Deus e religião são ambíguos e ambivalentes, por causa dos heterogêneos sentimentos que provocam no conjunto da sociedade.


Não se pode, objetivamente, falar de religião, enquanto processo e experiência de Deus. A vivência dos deuses, é um processo místico, individual e personalíssimo.


Religiões são sistemas de crenças, dogmas, ritos, práticas, e, necessariamente, organização burocrática, hierarquizada, coercitiva e sectária (pois todas se pretendem portadoras da verdade universal incontestável), para construir e conformar uma ética (de acordo com o pensamento de M. Weber) manifesta e impositiva ao comportamento do fiel e/ou seguidor.


A ética religiosa, como qualquer projeto ideológico, é o resultado da apreensão e compreensão da realidade social, filtrada pelos interesses da classe que a produz.


Aproveita o sistema de crenças – interpretação determinista do destino e do universo, constituída em termos sobrenaturais, por uma cosmogonia, uma interpretação da história e uma psicologia social – que afeta emocionalmente o comportamento e a capacidade de compreender a realidade do crente e praticante, a serviço da classe dominante que a produz.


Tantas quantas sejam as religiões, serão as construções éticas diversas e contraditórias.


Mesmo dentro de um segmento religioso há contradições éticas radicais, como por exemplo, a interpretação da cobrança de juros (usura) no dinheiro emprestado, por dentro dos cristianismos. Durante mais de 1.000 anos, até o final do Séc. XVIII, os católicos consideraram pecado mortal, e até hoje, é um pecado grave e ato anticristão. Já os evangélicos, desde o séc. XVI (João Calvino nasce em 1509 e morre em 1564, e é o pai da ética protestante capitalista), consideram louvável, porque resulta do engenho do indivíduo, e uma benção do Cristo. Essa contradição ética impacta e interfere na vida do indivíduo e na formação social e histórica.


Todos os processos religiosos são formas de dominação e coerção emocional e psicológicas, porque são crenças deduzidas da santidade imputada ao sobrenatural (ressalto, mais uma vez, que sou um sacerdote de religião de matriz africana – portanto essas observações não desqualificam o sentimento e a experiência religiosa de qualquer pessoa). E simbolicamente, através da padronização de dogmas e rituais, fornecem um código comportamental que organiza o grupo, o estamento, a casta e a sociedade.
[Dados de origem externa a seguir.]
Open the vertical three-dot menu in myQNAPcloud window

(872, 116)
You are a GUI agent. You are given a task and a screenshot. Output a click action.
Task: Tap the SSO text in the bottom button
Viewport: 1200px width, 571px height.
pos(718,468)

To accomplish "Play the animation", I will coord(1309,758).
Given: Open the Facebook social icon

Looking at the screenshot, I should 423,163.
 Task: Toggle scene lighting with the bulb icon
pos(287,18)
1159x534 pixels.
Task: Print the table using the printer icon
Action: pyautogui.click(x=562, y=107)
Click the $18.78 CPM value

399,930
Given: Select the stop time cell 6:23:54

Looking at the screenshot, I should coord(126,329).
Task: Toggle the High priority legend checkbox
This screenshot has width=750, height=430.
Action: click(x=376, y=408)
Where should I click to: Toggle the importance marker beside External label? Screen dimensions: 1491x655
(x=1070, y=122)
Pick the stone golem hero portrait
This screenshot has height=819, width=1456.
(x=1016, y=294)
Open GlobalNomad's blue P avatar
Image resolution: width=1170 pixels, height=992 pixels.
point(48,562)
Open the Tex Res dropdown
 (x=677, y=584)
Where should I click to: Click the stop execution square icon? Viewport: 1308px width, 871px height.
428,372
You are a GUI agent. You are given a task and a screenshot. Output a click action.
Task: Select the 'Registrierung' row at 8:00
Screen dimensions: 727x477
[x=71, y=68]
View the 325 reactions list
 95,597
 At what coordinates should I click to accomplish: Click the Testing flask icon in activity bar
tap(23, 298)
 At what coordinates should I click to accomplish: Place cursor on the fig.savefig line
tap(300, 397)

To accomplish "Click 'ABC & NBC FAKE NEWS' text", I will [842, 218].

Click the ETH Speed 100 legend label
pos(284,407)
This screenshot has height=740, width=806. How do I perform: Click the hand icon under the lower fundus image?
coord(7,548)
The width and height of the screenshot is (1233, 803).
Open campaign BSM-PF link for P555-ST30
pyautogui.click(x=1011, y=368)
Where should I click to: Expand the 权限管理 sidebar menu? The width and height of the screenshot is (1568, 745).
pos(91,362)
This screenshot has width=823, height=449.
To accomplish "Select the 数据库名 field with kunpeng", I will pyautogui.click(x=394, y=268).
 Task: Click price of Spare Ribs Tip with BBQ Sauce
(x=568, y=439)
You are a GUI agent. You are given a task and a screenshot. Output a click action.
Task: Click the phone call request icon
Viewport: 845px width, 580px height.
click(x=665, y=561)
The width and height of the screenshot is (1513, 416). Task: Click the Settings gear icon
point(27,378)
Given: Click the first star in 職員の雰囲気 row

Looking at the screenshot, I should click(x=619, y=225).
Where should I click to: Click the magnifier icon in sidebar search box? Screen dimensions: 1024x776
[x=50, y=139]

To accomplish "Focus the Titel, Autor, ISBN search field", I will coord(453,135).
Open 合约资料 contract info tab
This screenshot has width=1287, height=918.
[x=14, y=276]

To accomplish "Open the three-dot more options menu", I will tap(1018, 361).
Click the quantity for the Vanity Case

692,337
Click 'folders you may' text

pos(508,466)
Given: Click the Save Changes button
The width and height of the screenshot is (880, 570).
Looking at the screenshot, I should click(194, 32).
Isso porque às religiões, para funcionarem, se organizam burocraticamente, hierarquicamente, territorialmente e relativamente quanto as classes sociais e econômicas dominantes.


Religião é um conjunto organizado de praticas e sistemas e não guarda relação direta com deuses ou deus.


A experiência de deus, mística e espiritual, é, por definição, desorganizada e anárquica, é um arrebatamento emotivo único, e, portanto, não precisa de religião.


Posso, desse modo, afirmar que deuses, ou deus, não precisam de religião, mas, apenas, de práticas que mantenham sua presença invisível, viva entre seus crentes e fiéis.


No texto anterior, eu afirmei que o traço que distinguia bandos coletores/caçadores nômades, das primeiras organizações sociais sedentárias, era, exatamente, a prática do rito funerário, incluindo o enterro do corpo, como crença na extensão da vida para além da morte. Portanto, a crença num poder sobrenatural, superior e perene: deuses ou deus.


Os primeiros sinais de mudança nas relações sociais, começam, justamente, com a construção das primeiras práticas religiosas, dos primeiros sistemas de dogmas e crenças, e das primeiras formas de distinção entre os místicos, médiuns, ou chefes religiosos e o restante do grupo, clã, casta ou sociedade.


Essa é a matriz da criação de todas as religiões. Começam a partir da afirmação da existência de deuses, por lideres carismáticos, ou chefes religiosos, com vistas a criação, manutenção ou ampliação do controle dessa elite sobre o grupo, e deste sobre o conjunto da sociedade.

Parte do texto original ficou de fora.